Ces capacités transformatives de notre système nerveux doivent aussi nous inciter à la
plus grande prudence. On peut concevoir par exemple combien une thérapie mal menée,
chaotique et plus ou moins « dysrégulée » risque de consolider avec plus de force des
souvenirs déjà traumatiques tout en envoyant au patient le signal que la relation
psychothérapeutique est inutile voire dangereuse.

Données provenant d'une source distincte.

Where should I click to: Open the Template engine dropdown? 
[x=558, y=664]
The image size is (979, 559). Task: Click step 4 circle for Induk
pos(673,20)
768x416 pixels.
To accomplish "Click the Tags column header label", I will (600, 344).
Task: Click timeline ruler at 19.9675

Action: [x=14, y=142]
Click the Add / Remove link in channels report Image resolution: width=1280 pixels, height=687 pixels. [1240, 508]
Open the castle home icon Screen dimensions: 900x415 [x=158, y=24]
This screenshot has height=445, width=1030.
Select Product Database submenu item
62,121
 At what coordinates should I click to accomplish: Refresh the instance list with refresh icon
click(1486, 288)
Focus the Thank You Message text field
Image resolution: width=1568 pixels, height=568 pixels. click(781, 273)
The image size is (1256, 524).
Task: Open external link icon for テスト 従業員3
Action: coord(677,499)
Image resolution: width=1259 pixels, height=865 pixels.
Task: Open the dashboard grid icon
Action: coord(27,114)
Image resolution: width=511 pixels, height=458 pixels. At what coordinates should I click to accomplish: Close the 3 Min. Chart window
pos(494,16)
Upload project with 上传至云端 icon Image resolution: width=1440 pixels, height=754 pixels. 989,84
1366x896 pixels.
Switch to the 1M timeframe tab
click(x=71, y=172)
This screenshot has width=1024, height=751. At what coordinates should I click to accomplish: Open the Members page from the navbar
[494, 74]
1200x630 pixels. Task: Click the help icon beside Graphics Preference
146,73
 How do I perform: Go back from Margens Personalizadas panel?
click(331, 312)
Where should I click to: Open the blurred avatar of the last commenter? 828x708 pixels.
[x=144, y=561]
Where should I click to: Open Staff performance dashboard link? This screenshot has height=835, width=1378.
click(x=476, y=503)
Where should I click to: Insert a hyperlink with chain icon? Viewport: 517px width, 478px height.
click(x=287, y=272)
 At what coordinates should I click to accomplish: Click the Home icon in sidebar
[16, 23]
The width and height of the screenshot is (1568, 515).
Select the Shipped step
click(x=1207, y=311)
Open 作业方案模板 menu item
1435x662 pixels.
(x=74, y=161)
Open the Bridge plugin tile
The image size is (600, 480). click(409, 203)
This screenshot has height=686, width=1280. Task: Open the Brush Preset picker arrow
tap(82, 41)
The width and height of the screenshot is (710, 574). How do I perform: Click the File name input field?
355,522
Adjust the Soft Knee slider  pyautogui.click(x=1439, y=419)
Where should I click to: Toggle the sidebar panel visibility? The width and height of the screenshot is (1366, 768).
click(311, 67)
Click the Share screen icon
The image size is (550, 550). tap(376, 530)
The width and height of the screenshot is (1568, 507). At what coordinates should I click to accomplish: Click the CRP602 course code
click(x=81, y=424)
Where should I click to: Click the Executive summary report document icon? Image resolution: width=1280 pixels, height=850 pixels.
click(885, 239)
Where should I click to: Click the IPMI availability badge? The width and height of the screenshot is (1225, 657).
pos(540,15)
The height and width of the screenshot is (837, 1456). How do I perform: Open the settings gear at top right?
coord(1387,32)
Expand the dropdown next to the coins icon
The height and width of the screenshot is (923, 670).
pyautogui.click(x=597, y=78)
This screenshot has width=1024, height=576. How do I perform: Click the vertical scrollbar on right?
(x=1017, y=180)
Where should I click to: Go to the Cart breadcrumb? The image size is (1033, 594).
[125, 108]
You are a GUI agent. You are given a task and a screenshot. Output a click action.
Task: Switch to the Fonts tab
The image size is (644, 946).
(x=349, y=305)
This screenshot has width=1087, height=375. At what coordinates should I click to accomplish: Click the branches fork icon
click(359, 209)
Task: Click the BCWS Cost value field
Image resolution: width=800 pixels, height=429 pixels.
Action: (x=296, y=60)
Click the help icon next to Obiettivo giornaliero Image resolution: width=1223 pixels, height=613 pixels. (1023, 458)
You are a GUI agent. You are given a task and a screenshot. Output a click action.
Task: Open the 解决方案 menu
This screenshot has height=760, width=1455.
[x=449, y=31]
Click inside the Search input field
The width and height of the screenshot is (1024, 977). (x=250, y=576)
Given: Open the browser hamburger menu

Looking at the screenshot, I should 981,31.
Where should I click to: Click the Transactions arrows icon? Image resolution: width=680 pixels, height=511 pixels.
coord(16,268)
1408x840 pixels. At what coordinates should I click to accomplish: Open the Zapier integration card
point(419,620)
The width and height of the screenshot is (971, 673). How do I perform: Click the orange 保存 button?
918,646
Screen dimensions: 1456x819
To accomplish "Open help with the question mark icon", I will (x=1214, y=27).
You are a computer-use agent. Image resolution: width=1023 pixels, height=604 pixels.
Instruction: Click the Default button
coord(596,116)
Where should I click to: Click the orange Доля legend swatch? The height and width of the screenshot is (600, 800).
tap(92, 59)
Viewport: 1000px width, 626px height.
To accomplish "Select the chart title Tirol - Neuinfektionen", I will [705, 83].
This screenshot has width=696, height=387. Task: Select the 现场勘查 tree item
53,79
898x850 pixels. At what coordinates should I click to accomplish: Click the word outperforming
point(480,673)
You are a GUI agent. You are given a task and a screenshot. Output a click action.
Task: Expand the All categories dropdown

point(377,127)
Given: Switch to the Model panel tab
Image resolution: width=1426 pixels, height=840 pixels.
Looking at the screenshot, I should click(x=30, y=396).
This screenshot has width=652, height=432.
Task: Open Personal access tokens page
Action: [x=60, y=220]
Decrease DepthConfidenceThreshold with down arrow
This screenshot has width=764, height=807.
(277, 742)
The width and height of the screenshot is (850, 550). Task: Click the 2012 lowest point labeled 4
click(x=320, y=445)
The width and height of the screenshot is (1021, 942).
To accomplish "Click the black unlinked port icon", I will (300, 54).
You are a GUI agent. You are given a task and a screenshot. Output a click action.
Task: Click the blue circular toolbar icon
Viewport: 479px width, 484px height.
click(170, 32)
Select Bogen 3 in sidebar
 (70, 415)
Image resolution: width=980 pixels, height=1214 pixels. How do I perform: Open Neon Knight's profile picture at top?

Par ailleurs on peut noter combien un traitement médicamenteux inapproprié risque
d’entraver les mécanismes moléculaires essentiels aux phénomènes d’apprentissage, et
d’empêcher ainsi le déploiement des capacités cognitives indispensables au
développement chez le patient borderline d’un système de régulation émotionnel plus
performant.
En conclusion, nous espérons que ce chapitre pourra vous convaincre que, si la régulation
des émotions chez les états limite est un problème complexe et tragique, elle recèle en sa
compréhension la source de sa résolution. Plus peut-être que dans d’autres
psychopathologies, le devenir du patient TPL sera dépendant de la possibilité pour le/la
thérapeute d’offrir sa capacité de percevoir, contenir, tolérer, penser, partager et traduire
les émotions de son patient et leurs aléas. Ce faisant il/elle offrira à ce dernier la
possibilité de devenir « l’éditeur de sa propre histoire » et ainsi, peut-être, de changer le
cours de sa destinée.
C’est l’art, la science et l’essence de la fonction thérapeutique.